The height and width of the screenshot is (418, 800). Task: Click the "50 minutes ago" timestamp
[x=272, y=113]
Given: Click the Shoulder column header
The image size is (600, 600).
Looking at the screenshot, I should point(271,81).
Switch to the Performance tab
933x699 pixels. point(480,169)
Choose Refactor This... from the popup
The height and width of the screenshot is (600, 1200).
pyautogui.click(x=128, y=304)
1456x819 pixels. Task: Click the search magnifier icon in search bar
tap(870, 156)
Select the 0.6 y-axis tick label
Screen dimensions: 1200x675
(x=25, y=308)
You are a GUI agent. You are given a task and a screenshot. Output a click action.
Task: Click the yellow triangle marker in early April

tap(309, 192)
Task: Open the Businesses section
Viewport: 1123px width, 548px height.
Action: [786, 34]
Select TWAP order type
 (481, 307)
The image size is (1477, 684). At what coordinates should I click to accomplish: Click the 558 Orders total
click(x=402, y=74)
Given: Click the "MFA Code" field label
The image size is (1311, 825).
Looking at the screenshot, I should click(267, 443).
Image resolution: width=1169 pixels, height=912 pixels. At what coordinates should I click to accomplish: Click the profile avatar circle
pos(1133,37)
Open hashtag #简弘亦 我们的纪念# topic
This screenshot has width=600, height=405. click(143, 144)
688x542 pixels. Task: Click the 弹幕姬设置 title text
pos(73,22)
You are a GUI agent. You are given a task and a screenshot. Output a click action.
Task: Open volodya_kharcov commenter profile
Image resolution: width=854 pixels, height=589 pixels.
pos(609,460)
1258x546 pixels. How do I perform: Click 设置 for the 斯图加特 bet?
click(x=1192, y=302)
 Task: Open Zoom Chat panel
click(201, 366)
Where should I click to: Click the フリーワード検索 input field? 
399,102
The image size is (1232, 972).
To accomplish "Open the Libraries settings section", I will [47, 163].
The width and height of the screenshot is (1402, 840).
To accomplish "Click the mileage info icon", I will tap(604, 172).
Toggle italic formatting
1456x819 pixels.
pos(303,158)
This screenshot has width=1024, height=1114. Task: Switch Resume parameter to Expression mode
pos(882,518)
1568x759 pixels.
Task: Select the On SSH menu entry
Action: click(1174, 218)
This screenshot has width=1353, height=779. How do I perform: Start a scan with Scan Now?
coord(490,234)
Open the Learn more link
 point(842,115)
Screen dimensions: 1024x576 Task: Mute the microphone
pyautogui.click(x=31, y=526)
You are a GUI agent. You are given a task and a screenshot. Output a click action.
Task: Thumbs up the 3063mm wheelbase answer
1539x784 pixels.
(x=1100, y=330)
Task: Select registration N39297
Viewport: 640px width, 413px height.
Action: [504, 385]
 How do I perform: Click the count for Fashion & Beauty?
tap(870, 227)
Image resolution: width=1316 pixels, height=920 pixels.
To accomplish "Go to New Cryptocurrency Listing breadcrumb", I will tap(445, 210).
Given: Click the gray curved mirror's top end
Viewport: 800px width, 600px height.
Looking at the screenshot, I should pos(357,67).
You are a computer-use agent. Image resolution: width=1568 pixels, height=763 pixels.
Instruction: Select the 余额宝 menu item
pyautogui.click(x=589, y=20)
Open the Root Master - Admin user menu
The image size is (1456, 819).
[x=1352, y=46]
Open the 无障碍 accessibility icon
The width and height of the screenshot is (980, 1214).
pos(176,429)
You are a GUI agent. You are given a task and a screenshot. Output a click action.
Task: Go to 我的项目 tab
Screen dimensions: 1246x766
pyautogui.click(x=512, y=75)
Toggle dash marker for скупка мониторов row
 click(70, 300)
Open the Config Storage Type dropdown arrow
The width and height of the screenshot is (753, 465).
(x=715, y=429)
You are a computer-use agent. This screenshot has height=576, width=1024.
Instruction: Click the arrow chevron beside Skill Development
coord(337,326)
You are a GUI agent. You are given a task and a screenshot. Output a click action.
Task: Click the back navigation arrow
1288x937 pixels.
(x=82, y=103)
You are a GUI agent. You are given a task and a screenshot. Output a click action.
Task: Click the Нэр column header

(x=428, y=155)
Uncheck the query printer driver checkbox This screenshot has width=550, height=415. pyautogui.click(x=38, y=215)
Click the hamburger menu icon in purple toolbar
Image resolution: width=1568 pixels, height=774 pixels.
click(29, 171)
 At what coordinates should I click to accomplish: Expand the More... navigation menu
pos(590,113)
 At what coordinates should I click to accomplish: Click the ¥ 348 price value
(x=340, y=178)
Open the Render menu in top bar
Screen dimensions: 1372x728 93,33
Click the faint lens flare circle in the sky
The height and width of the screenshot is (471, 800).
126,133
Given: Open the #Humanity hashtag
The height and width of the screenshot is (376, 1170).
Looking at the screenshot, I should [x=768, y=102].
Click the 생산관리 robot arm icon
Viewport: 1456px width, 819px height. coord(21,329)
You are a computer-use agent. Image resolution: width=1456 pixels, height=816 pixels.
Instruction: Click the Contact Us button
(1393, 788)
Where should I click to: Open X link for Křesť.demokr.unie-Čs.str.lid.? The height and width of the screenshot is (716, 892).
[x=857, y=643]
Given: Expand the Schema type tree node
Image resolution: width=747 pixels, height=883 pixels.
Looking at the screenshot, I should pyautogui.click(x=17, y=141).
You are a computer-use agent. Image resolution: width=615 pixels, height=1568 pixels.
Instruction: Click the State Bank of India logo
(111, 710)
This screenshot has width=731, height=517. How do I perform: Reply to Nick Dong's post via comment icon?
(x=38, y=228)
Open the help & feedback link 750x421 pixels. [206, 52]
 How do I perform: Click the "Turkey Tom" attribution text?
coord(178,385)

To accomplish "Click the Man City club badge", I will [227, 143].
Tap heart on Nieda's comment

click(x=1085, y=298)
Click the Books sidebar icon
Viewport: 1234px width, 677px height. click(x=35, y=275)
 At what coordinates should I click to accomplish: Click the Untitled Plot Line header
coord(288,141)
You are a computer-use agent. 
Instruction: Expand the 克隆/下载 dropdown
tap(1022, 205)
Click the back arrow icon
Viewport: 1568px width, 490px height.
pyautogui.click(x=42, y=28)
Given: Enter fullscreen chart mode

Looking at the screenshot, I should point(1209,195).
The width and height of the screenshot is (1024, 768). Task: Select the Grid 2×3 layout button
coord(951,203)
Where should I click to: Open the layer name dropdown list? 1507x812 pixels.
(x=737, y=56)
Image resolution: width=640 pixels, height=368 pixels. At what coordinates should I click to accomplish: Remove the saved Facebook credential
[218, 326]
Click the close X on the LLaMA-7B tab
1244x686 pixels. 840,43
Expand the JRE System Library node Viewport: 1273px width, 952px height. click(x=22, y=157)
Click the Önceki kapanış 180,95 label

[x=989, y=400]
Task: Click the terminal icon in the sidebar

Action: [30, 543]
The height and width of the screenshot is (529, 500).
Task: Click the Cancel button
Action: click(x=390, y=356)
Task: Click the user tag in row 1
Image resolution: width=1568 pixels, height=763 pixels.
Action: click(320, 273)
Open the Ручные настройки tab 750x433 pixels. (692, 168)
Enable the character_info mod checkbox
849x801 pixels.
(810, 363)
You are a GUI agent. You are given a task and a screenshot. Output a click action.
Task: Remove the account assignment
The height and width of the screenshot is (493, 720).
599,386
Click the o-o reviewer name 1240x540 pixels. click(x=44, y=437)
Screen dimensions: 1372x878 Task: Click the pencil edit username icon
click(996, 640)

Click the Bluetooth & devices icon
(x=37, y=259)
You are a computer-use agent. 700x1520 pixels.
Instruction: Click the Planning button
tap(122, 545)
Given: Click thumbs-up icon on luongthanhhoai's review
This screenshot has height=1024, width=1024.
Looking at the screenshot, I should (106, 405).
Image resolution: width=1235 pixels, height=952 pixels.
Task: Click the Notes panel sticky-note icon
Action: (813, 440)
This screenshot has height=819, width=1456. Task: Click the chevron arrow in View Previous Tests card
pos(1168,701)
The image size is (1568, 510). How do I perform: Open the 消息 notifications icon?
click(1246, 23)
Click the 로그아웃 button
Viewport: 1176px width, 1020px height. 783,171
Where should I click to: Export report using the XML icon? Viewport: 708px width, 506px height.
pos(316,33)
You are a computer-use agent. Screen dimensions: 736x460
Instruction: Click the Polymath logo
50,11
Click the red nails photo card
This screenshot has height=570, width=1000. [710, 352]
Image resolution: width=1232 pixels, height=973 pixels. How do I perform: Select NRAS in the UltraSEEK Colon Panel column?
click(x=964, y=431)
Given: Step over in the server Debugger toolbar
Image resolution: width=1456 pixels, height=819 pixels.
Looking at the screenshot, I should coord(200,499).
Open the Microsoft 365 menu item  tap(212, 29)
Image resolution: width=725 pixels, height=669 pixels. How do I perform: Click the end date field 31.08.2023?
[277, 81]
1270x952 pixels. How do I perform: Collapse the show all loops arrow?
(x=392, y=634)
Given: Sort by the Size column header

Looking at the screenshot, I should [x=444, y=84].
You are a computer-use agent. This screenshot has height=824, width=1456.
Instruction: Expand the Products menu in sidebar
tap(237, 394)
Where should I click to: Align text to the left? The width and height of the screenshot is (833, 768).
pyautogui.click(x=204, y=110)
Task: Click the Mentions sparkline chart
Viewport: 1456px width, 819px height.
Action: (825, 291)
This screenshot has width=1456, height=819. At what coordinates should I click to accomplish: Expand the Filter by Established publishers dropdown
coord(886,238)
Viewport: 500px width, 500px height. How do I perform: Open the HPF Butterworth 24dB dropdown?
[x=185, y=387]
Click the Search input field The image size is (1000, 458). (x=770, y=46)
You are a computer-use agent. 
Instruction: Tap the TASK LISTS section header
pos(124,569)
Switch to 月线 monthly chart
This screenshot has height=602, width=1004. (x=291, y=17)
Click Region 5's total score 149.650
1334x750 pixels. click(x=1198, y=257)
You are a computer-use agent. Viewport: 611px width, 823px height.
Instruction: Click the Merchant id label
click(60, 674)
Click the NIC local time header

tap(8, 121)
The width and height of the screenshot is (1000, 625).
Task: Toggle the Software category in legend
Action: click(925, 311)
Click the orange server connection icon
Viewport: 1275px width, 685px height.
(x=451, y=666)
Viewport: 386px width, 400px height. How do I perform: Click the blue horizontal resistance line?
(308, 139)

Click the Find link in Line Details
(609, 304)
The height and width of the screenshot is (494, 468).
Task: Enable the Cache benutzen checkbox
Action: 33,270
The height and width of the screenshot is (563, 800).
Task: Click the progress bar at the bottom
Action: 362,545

GIVEN INSTRUCTION =
Recast the items as a numbered list, leaving out blank lines. Begin at the line that has "Click the red nails photo card" and stop after the line that has "Looking at the screenshot, I should [x=444, y=84].".

RESPONSE BELOW =
1. Click the red nails photo card
2. This screenshot has height=570, width=1000. [710, 352]
3. Image resolution: width=1232 pixels, height=973 pixels. How do I perform: Select NRAS in the UltraSEEK Colon Panel column?
4. click(x=964, y=431)
5. Given: Step over in the server Debugger toolbar
6. Image resolution: width=1456 pixels, height=819 pixels.
7. Looking at the screenshot, I should coord(200,499).
8. Open the Microsoft 365 menu item  tap(212, 29)
9. Image resolution: width=725 pixels, height=669 pixels. How do I perform: Click the end date field 31.08.2023?
10. [277, 81]
11. 1270x952 pixels. How do I perform: Collapse the show all loops arrow?
12. (x=392, y=634)
13. Given: Sort by the Size column header
14. Looking at the screenshot, I should [x=444, y=84].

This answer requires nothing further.